E infine arrivò il grande pasticcio strategico e tattico del «campo largo», una idea che occultava il punto vero della discussione: quale alleato scegliere. Finì con il disastro del 25 settembre e addio Letta (comunque sia Nicola che Enrico sono ben assisi ai loro posti alla Camera). Dopo un congresso mezzo nevrotico e mezzo narcotico il 26 febbraio è arrivata infine Elly Schlein.
In tre settimane nel Pd si è creato un clima unitario (pure troppo, caro Bonaccini), si è fatta sentire due volte alla Camera, una “contro” Piantedosi e l’altra “contro” Meloni, ha messo al centro del dibattito il salario minimo per legge, è andata subito e senza dare spettacolo a Cutro dopo la strage dei migranti, ha ricevuto ottima accoglienza alla manifestazione antifascista di Firenze, al congresso della Cgil e alla iniziativa di sabato a Milano per protestare contro lo stop imposto al Comune alle trascrizioni dei figli di coppie dello stesso sesso.
Su quest’ultima questione il “nuovo Pd” intende dare gran battaglia, pur non avendo la minima probabilità di portare a casa qualcosa stante i numeri in questo Parlamento. Dall’insieme di tutte queste mosse viene fuori un abbozzo di Prm – partito di radicale di massa – forse in grado di rianimare un Pd che con gli ultimi due segretari era inciampato di errore in errore e infine caduto nel letargo lettiano. Sarà la strada giusta, questa che Schlein sta percorrendo?
Questo Prm schleiniano non ha molto a che vedere con quello profetizzato quarant’anni fa da Augusto Del Noce che lo vedeva come il naturale superamento/negazione del comunismo marxista del Pci ma a ben vedere è un tratto del partito “americano” immaginato da Walter Veltroni, che si chiamò non a caso «partito democratico», che però, per svariate ragioni, in questi quindici anni raramente è stato «di massa» ma mai maggioritario soprattutto perché mai davvero è riuscito a formulare un programma convincente di politica economica.

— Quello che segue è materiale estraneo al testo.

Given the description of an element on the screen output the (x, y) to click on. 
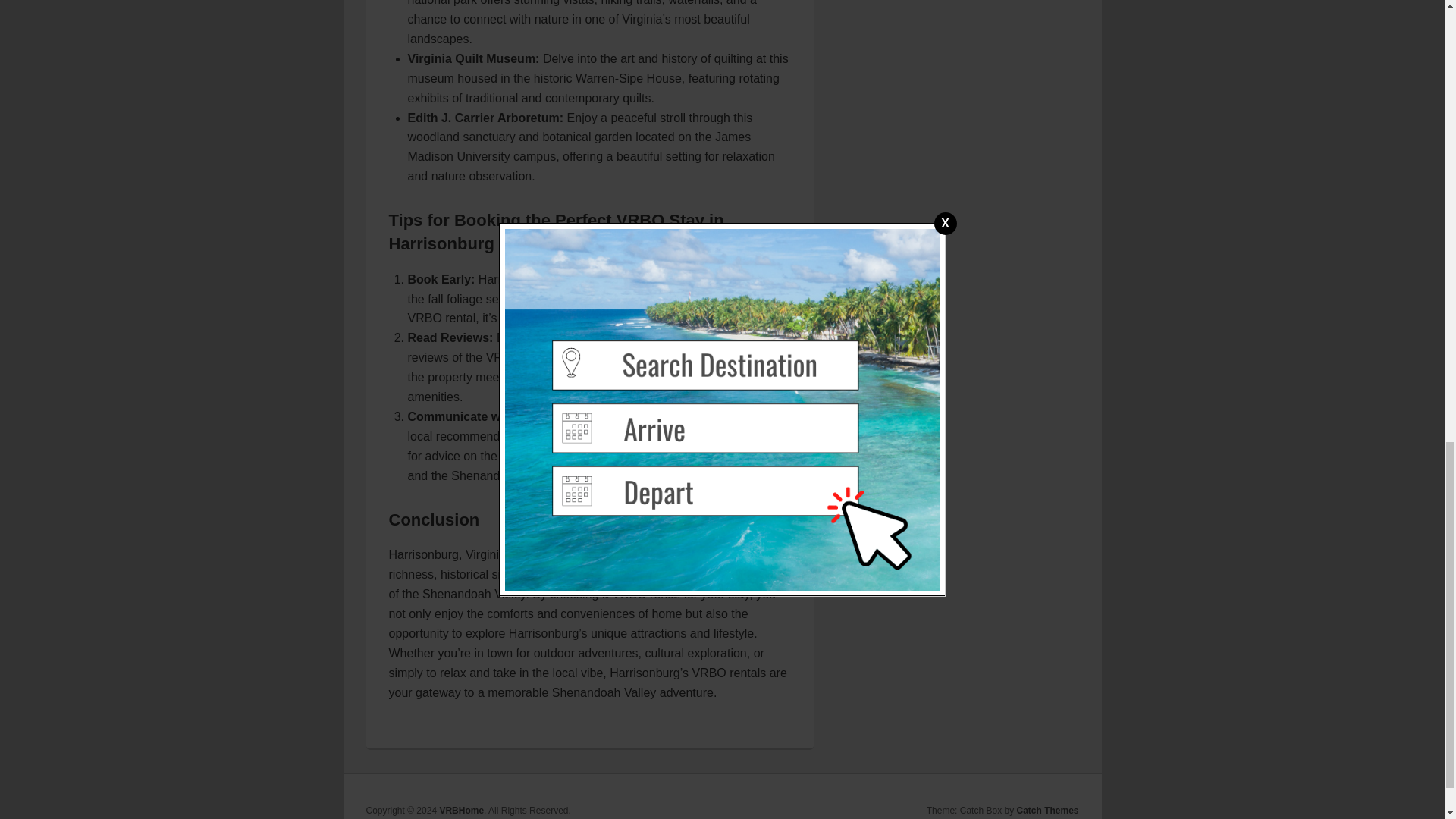
Catch Themes (1047, 810)
VRBHome (461, 810)
Catch Themes (1047, 810)
VRBHome (461, 810)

La domanda che va posta è dunque la seguente: è sicura, la nuova leader del Pd, che la «radicalità» sui diritti civili comporti consensi di massa? Il dubbio è lecito. Perché le tematiche “civili”, e persino un certo modo di fare politica – diciamo così – più “descamisado”, hanno in sé un’ansia magari nobile ma minoritaria, “borghese” proprio nel senso che lo schleinismo aborre cioè la cultura da Ztl.
Attenzione. Questo pare oggi il punto debole del Prm della nuova leader del Pd. Che infatti parla di tante cose ma mai di crescita, produttività, mercato, finanza, ricchezza. Non sembra che lei avverta l’esigenza di ricostruire un pensiero sull’Italia da questo punto di vista, preferendo prendere la questione dalla coda, cioè dal salario minimo e dei diritti di chi lavora, temi giusti ma largamente insufficienti.
Vedremo. Per il momento Schlein fa bene a lavorare sull’identità del proprio partito, pur con messaggi che molti troveranno discutibili: un partito schiacciato sulle tematiche civili non ha un gran futuro. Però mille volte meglio questa vocazione minoritaria della lugubre stagione zingarettiana e di quella opaca lettiana. Ci voleva tanto?